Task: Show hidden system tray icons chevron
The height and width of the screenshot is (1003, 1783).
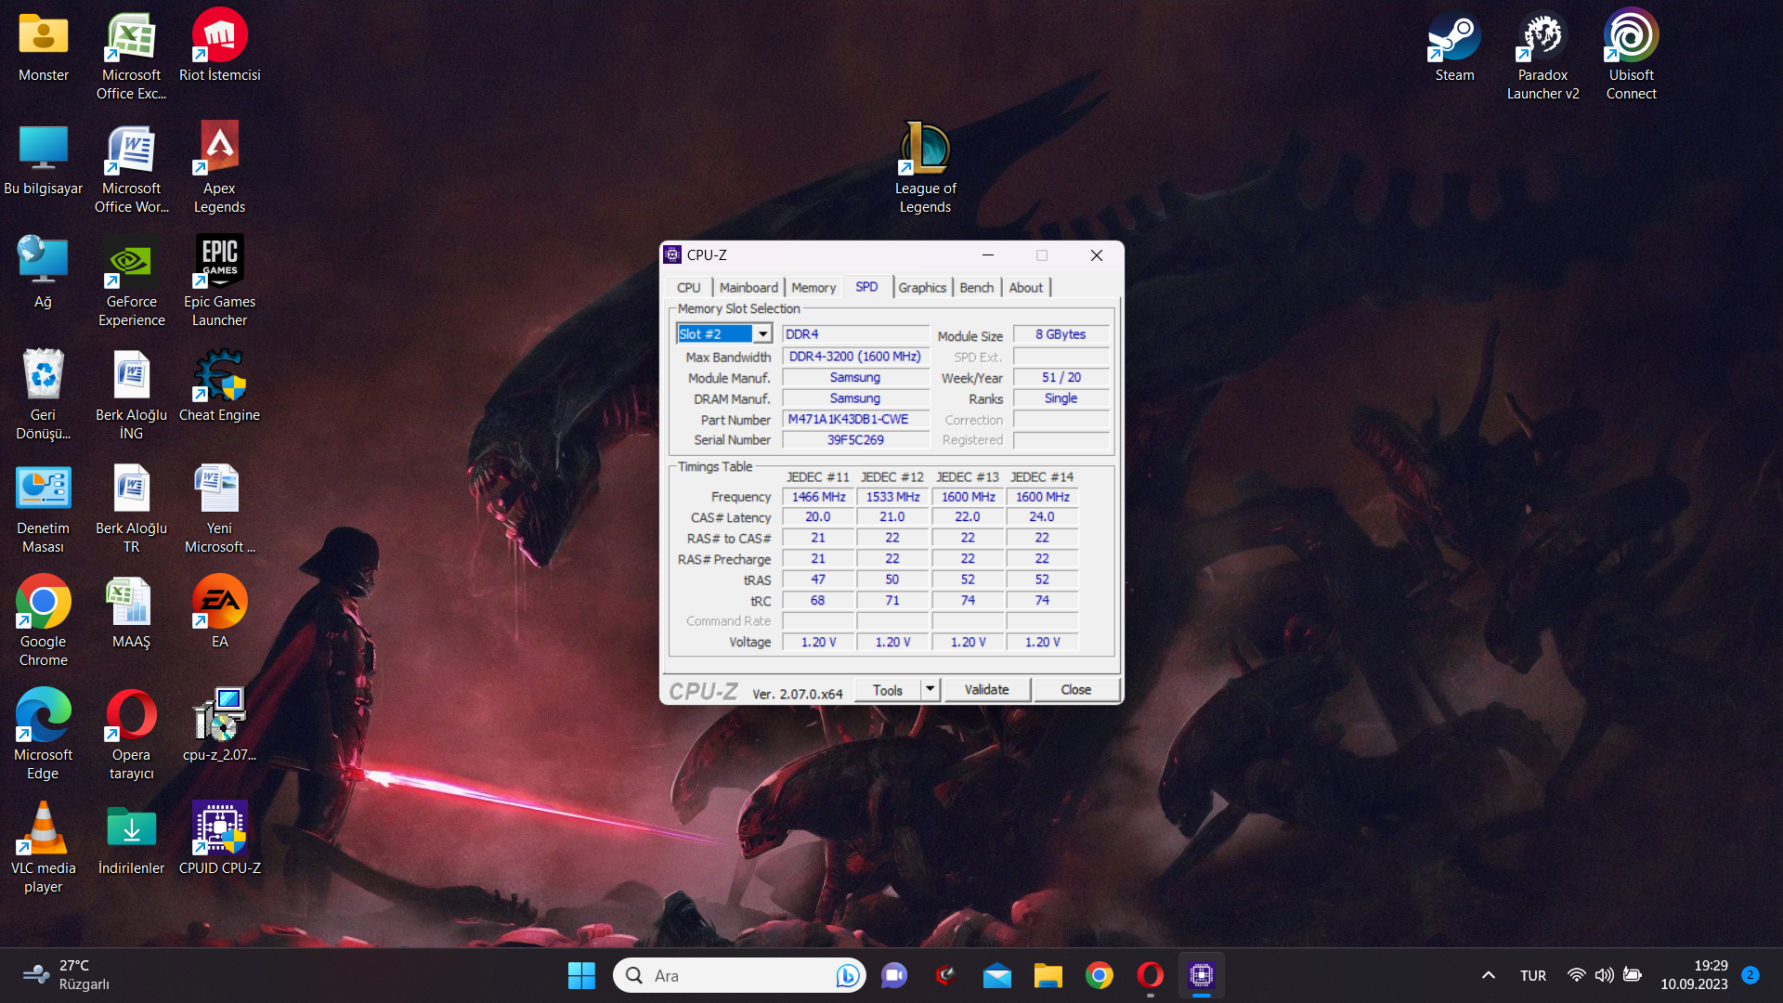Action: coord(1488,975)
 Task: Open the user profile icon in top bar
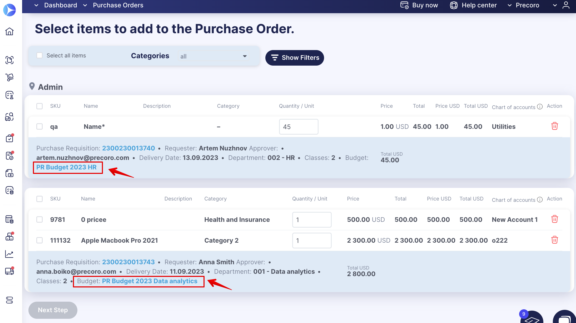[x=566, y=5]
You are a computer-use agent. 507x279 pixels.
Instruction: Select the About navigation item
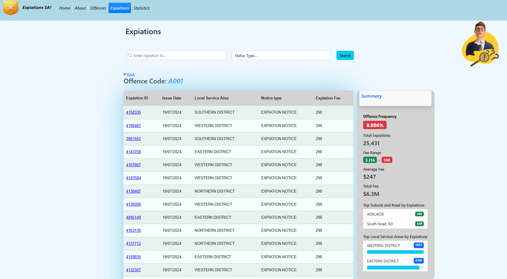pos(80,8)
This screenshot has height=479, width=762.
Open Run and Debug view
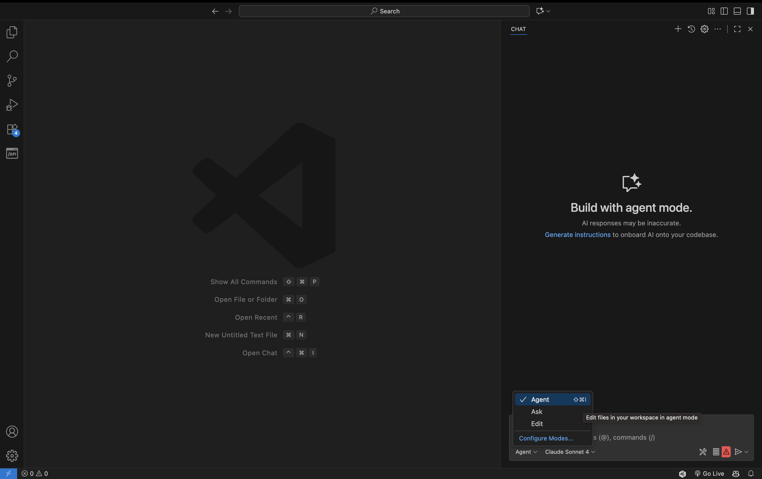tap(12, 105)
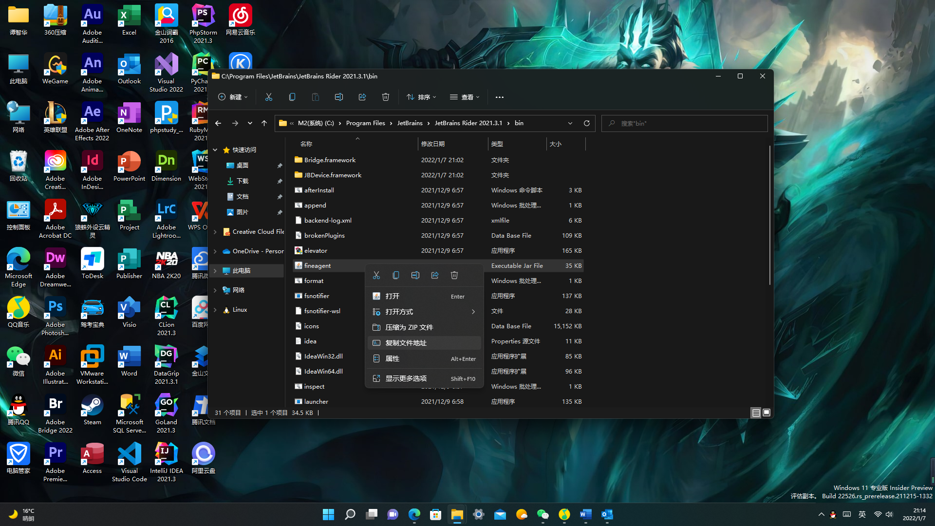Unpin 桌面 from quick access

click(280, 166)
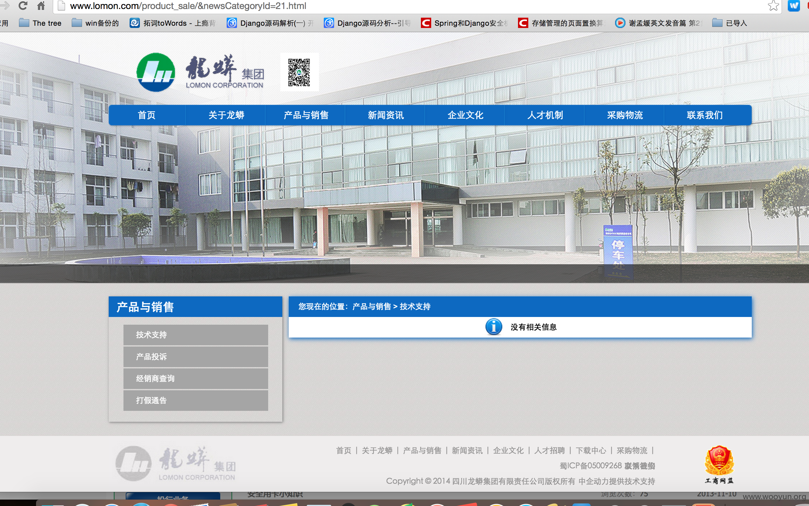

Task requirements: Output the data above verbatim, pictures excluded.

Answer to this task:
Task: Show hidden system tray icons chevron
The height and width of the screenshot is (1003, 1783).
Action: coord(1488,975)
 Task: Open the user profile icon in top bar
[x=566, y=5]
You are a computer-use agent. 507x279 pixels.
Instruction: Select the About navigation item
pos(80,8)
This screenshot has height=479, width=762.
Open Run and Debug view
tap(12, 105)
Unpin 桌面 from quick access

click(280, 166)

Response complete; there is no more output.